Research Summary: A large-scale empirical study of low-level function use in Ethereum smart contracts and automated replacement

RuiXi · January 6, 2023, 10:15am

TLDR

The Solidity programming language provides features to exercise fine-grained control over smart contracts, whose usage is discouraged by later-released Solidity documentation but nonetheless supported in later versions for backward compatibility.

In this paper, we define the term “low-level functions” and study the usage of the low-level function in a 2 million real-world smart contract dataset. We find that low-level functions are widely used and that most of these uses are gratuitous for the contract’s functionality.

We proposed a fully-automated, source-to-source transformation tool, GoHigh, to detect low-level functions corresponding to their Abstract Syntax Tree (AST) patterns, and to replace them with high-level alternatives.

GoHigh’s replacement maintains the behavior consistency of the contracts. By replaying Ethereum transactions and comparing the external state changes, among the contract that can be verified (~80%), we verify that all of the state changes matched after replacement. The remaining contracts are not verifiable due to their external dependency on other contracts.

Citation

Xi, R, Pattabiraman, K. A large-scale empirical study of low-level function use in Ethereum smart contracts and automated replacement. Softw Pract Exper. 2022; 1- 34. doi:10.1002/spe.3163

Core Research Question

How are low-level functions used in real-world Solidity smart contracts, and can GoHigh replace them with their high-level alternatives automatically?

Background

Low-level function: Low-level function is a subset of Solidity built-in constructs that has specific issues. We select constructs that have known hacks but whose issues are not addressed. We also exclude those constructs that require business logic-specific knowledge to determine whether they are potentially insecure.
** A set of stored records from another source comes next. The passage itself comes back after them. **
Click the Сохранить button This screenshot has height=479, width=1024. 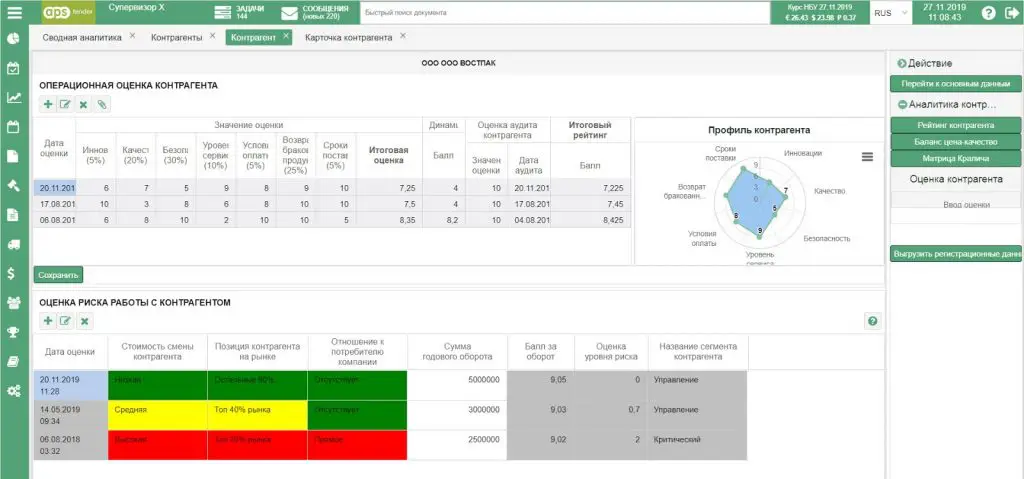coord(58,275)
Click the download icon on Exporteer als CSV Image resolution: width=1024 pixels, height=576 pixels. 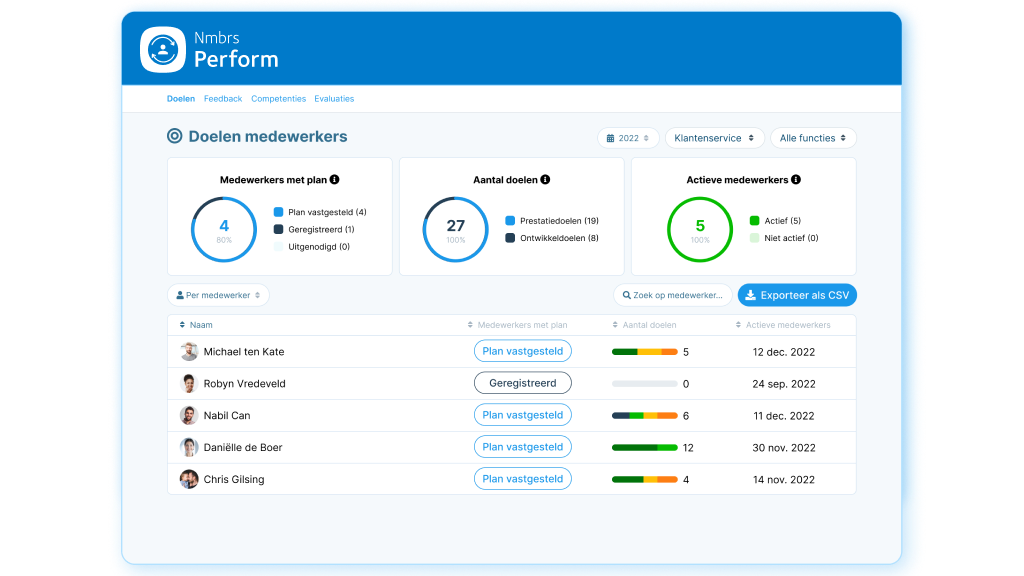pos(749,295)
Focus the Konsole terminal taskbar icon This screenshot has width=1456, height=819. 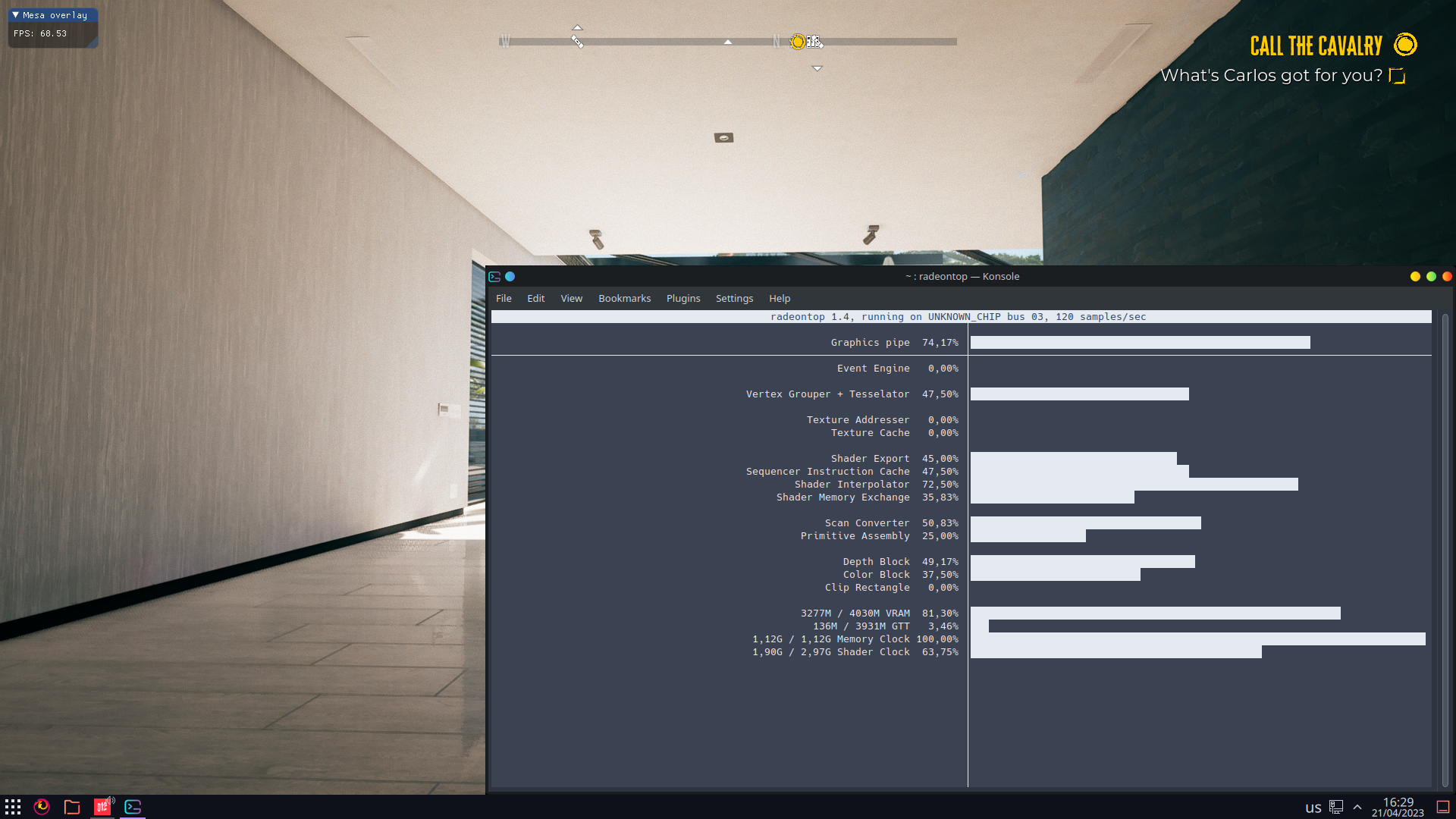[133, 807]
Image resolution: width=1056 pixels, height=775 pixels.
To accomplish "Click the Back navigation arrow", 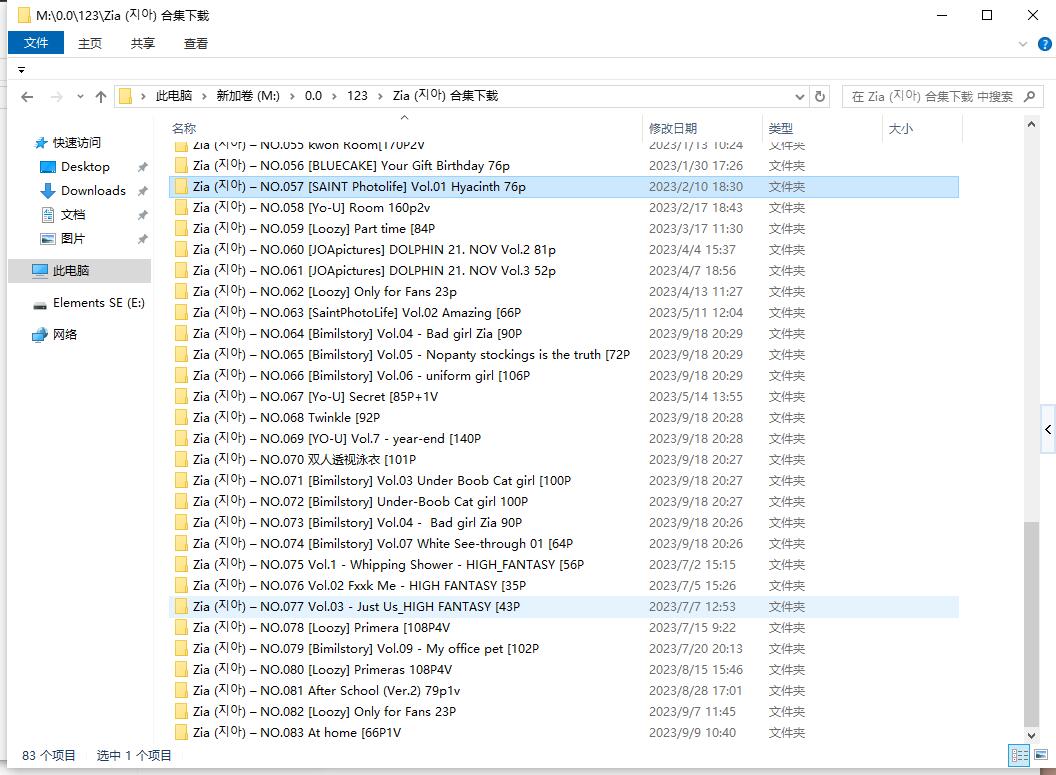I will click(27, 97).
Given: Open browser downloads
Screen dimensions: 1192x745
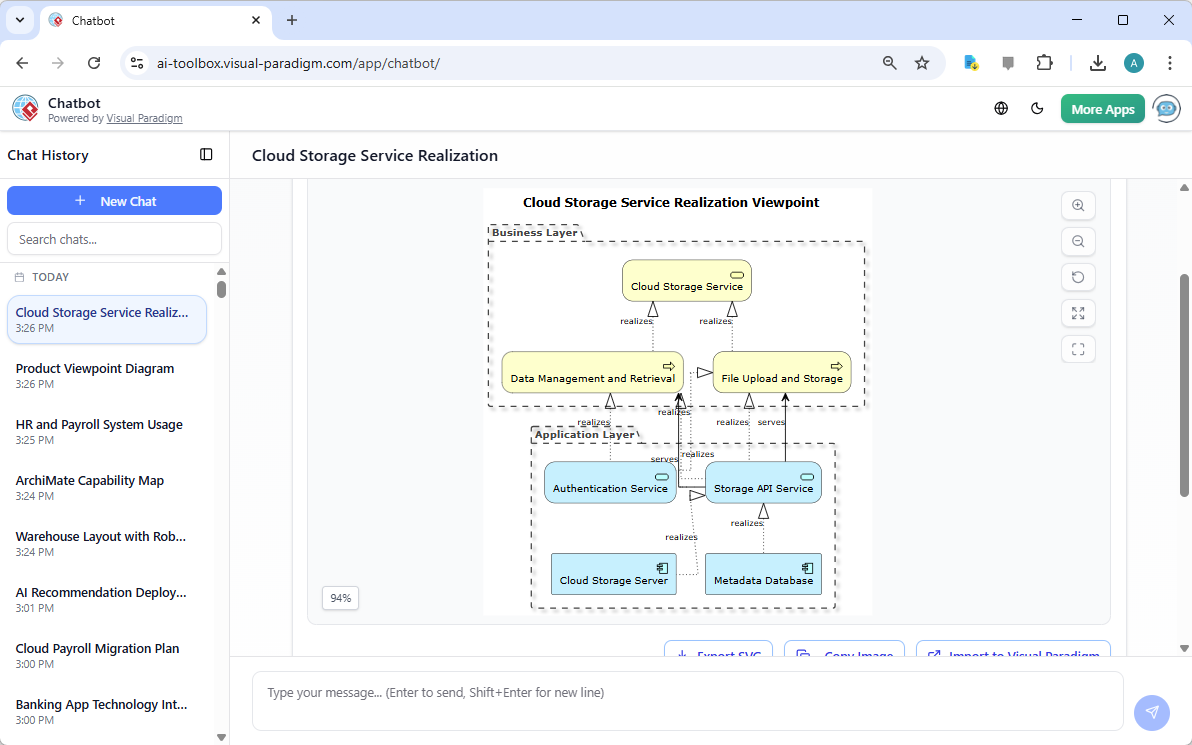Looking at the screenshot, I should 1097,62.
For example, the block timestamp construct can either be used as a bad source of randomness or a good (but not-so-precise) timer. This would be outside the scope of our work as it is application-logic specific.
Abstract Syntax Tree (AST): An AST is a tree representation of the abstract syntactic structure of the source code. Each node of the tree denotes an element of the source code. In Solidity, the AST of a contract can be generated from its compiler, solc.
The state change of a contract: A smart contract is a finite-state machine that changes from one state to another in response to its input (a.k.a. transaction, in the Ethereum blockchain context). The state of a contract is defined by the contract variables and its balance. We consider two contracts as identical to each other if and only if (1) they have the same state definition and (2) their state changes to the same input are the same.

Summary

Guidelines from the Solidity official documentation provide a list of do’s and don’ts in the form of “warning boxes”. There are a total of 28 guidelines listed in the Language Description section of Solidity version 0.8.6.
Our analysis of 149k real-world smart contracts published before the guidelines were released (the base dataset) reveals that more than 13% of the contracts contain at least one low-level function. However, 82% of these low-level function uses are gratuitous, and hence can be replaced by high-level alternatives.
Further analysis of 2 Million real-world smart contracts published after the guidelines were released (the latest dataset) shows an increasing trend in the use of low-level functions. Overall, we find that 40% of the contracts use low-level functions, and that 95% of the uses are gratuitous in the latest dataset. Thus, low-level functions are actually increasing in usage despite the publication of the guidelines.
Even though the replacement of low-level functions might be easy for experienced developers, it is non-trivial for many developers. The main challenge in automated replacement is that one replacement does not work on all patterns of use of low-level functions. Developers tend to use various home-grown check patterns to prevent the vulnerabilities of low-level functions, which complicates their replacement.

Method

We first distill source code patterns of low-level functions from our dataset iteratively using regular expression and then condense the source code patterns into 11 AST representations. GoHigh uses the AST patterns to automatically identify the low-level functions at the AST level.
In GoHigh, each AST pattern has a custom replacement. For example, though the if-clause pattern and the if-not pattern both protect the statements located in the if block, they require different replacement patterns as their behaviors differ.
After the replacement, GoHigh decompiles the AST representation of the contract back to its source code representation.

Results

To evaluate the effectiveness and efficiency of GoHigh, we evaluate the coverage, state change differences, and gas cost overhead of GoHigh’s replacement.
The coverage of GoHigh is given by the percentage of contracts captured by the regular expressions generated from the first step. GoHigh has an overall coverage of 100% in identifying the patterns of low-level functions in both the base and the latest dataset.
To compare state changes, we first extract the public variables of each contract along with its balance to determine the state of the contract. Then, we deploy both the original and replaced contracts on a private Ethereum blockchain node, after removing the original contracts that fail to deploy in our node. Finally, we replay the transactions in the transaction logs, and compare the external states of the contracts with each other. We say a replacement has “succeeded” if the states match each other after the replay, as this suggests that no unintended side-effect was introduced by GoHigh. The success rate of GoHigh is 100% for the verifiable contracts (these constitute 80% of the dataset). The remaining 20% are not verifiable due to the difficulty of replaying transactions to contracts with external dependencies.
We use a runtime method to estimate the gas used by the contract, which is based on the gas used in its historical transactions. We find that GoHigh is able to reduce gas consumption by 5.32% across all the datasets.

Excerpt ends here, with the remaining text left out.